Friday, October 7, 2011

Year 1, Day 280: Judges 19

An Interesting Chapter To Be Sure

Okay, I’ve got to confess.  Judges 19 is one of the weirdest chapters in the Bible.  If you were reading this chapter and asking yourself what it was that you found yourself reading today, let me be clear: No, it is not you.  This is a very unusual chapter filled with an unusual story.  However, do note how similar the story – especially the part regarding Gibeah’s crime – resembles the story of Lot in Sodom.

So what can we make of this Levite, his concubine, his journey to his father-in-law, the journey to Gibeah, the rape and death of the woman, and then the brutal act of cutting the women up into twelve pieces?  Can we make anything Christian out of this story?

On Marriage

Well, we can learn a few things.  First, notice that the Bible is clear on the relationship between the Levite and his significant other.  The Bible calls her a concubine, yet elsewhere it calls the woman’s father the Levite’s father-in-law.  So this is not just some extra-marital affair.  This is an arrangement that in some ways looks like a marriage but in other ways looks nothing like a marriage.  It is a relationship where full commitment is neither extended nor received from the Levite or his concubine.  This is a point that is greatly illustrated by the fact that the Levite thrusts his concubine out of the house to be raped!

So I believe here we have a Levite that has an improper understanding of marriage.  This Levite is not interested in showing love but legality.  The woman is a concubine (not an endearing term of love at all!) while the concubine’s father is a father-in-law (a very legalistic and politically correct term!).  Oh, how far the Hebrew people have fallen in their relationship with their God when the people who were supposed to be part of the theologically “elite” were unable to walk in His ways and model love even within marriage and in-law relationships.  The Levite was all about the law, and not at all about love.

You might argue that the Levite shows love when he goes after his concubine in order to “speak kindly to her.”  You might also argue that the Levite has every right to be distant in his love towards an unfaithful (the Hebrew word can actually mean adulterous) woman.  I cannot deny these claims outright, but it makes me wonder what kind of faithful relationship can exist in the relationship if the spouse is always the concubine and never the wife.  In fact, I think we can truly see the Levite’s heart when he finds his concubine at the threshold of the door in Gibeah.  There is no love or compassion.  There is simply a command, “Get up; let’s go.”  I will not be so quick to excuse the Levite in his part of the relationship.

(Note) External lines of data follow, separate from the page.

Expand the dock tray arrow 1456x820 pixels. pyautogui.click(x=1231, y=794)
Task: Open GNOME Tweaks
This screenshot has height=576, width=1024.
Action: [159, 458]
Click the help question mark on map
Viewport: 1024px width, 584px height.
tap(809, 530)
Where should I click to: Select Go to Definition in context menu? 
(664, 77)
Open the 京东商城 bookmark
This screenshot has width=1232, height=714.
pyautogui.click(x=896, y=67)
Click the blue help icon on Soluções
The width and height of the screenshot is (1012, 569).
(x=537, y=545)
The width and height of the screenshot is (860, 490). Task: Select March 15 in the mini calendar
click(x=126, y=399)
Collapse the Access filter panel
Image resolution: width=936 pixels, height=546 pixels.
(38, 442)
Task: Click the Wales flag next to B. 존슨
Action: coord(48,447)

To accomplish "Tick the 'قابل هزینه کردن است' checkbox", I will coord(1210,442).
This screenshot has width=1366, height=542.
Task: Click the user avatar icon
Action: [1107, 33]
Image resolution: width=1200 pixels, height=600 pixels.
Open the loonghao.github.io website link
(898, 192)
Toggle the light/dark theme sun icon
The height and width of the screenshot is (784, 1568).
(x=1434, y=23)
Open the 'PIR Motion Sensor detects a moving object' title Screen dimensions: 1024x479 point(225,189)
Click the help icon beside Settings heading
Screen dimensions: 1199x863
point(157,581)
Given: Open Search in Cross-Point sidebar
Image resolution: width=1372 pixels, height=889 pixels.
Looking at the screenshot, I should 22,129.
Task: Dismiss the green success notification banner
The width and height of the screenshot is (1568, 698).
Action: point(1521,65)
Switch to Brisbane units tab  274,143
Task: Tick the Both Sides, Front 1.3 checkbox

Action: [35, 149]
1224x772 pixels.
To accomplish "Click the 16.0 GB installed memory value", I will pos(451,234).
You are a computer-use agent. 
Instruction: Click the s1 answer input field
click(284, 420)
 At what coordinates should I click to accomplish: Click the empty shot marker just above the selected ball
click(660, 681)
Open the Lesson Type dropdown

We should be careful that we don’t become like this Levite.  We, too, can become legalistic in our faith where we end up going through the motions and putting up appearances without consideration for things like grace, love, and mercy.  Hopefully we don’t go to the extreme of the Levite; but I don’t think we need to go that far and still be in danger of sinning against God’s ways.

On Society

We can also learn something about society from the people of Gibeah.  The Levite desires to go to this town because it belongs to the tribe of Benjamin.  He expects to receive a Hebrew welcome.  He expects to be treated with the moral code of hospitality.  Of course, we know that he does not.  We know that the men of Gibeah are looking for a homosexual encounter and they settle for raping and killing a woman instead.

These are people who should have known better.  If these are people who belonged to Benjamin, these are people who should have been interested in God’s ways.  They should have known love, mercy, and hospitality.  They should have known the stories of the exodus and how God heard their cry for mercy in Egypt.  But they don’t.  God gave them the Promised Land, but they have corrupted it with their own desires and their own ways. 

We cannot assume that people are who we think they are.  We cannot assume that just because someone’s parents or grandparents knew the ways of the Lord and lived them that the person knows them and lives them.  On the flipside, neither can we assume that because someone’s parents did not know God that the person doesn’t know God, either!  That is an important point to remember in life, especially since it helps us focus on the positive and not the negative in people.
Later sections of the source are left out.